The Elements Of A Great Bad Game

by Dan Ryckert on Jul 23, 2013 at 01:09 PM

After recording over 200 episodes of Replay and around 150 episodes of Test Chamber, us Game Informer editors have run into our share of terrible games. Many bad games are fail to impress even in terms of their inadequacy, but other stinkers can wind up being memorable and hilarious experiences. What makes a bad game worth playing (or at least witnessing and mocking)? Let’s take a look at the building blocks.

A ridiculous story

I remember being sold on 50 Cent: Blood on the Sand from the moment it was announced. As soon as I heard “50 Cent travels to the Middle East to retrieve his diamond-encrusted skull from terrorists,” I knew I was in for a good time. Sure enough, it’s a consistently entertaining experience thanks to how downright ridiculous it is. For more along these lines, check out our Replay of Rising Zan: Samurai Gunman.

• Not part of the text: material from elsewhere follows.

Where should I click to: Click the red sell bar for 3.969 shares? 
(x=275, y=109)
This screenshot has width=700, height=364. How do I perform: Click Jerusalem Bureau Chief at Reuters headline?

Wonky physics and glitches

Some of the most “out of left field” laughs come in the form of unexpected graphical freakouts... Odd animation loops, weird clipping issues, and insane ragdoll effects are staples of bad games, and can often lead to funny results. Few games featured these laughs more than Jurassic Park: Trespasser, and you can see them in all their glory here.

Hilariously broken gameplay

One of the most obviously important elements of a great game is that it plays well, so the opposite holds true with terrible games. When a game fails to function on a core level, it’s easy to stare in wonder and laugh at how it ever got released. We’ve had plenty of fun with this kind of game on Replay, from the broken platforming of Mortal Kombat Mythologies: Sub-Zero to the all-compassing awfulness of Superman 64.

A flair for the dramatic

High-budget, triple-A titles frequently have trouble conveying drama, and bad titles are predictably way worse. Low budgets, hacky writing, and shoddy voice acting can converge to create some great moments, such as the cry of despair when Raz Karcy huddles over Pipo’s lifeless body in the “classic” Overblood.

Bad romance

Sex scenes in films can often be awkward, and that’s with flesh-and-blood stars. When you add polygons to the mix, the odds of weirdness go way up. Replay fans have seen the stilted romance of Cyberia, and fans of more recent terrible games should know of Ride To Hell’s sexy (read: terrible) reputation by now.

Better with friends

Game Informer’s history of hating Mario Party is officially recognized by Nintendo, as indicated by the 13 year-old certificate that proudly hangs in our office. The franchise lacks any real skill, with YouTube videos demonstrating how you can win by doing literally nothing. That said, several members of our staff (myself included) have fond memories of stupid multiplayer nights with Nintendo 64 controllers in hand. When a friend loses because of poor minigame design or some control foible, it’s always good for some mocking.

Any bad game is more fun with friends on the couch. Hell, Ben Hanson and I laughed for a good half hour while watching Tim Turi use the wonky physics in Ouya’s The Amazing Frog to make a frog simulate sex with a boombox. The games on this list are all terrible for different reasons, but make sure you’ve got company if you want to get maximum enjoyment out of your awful games.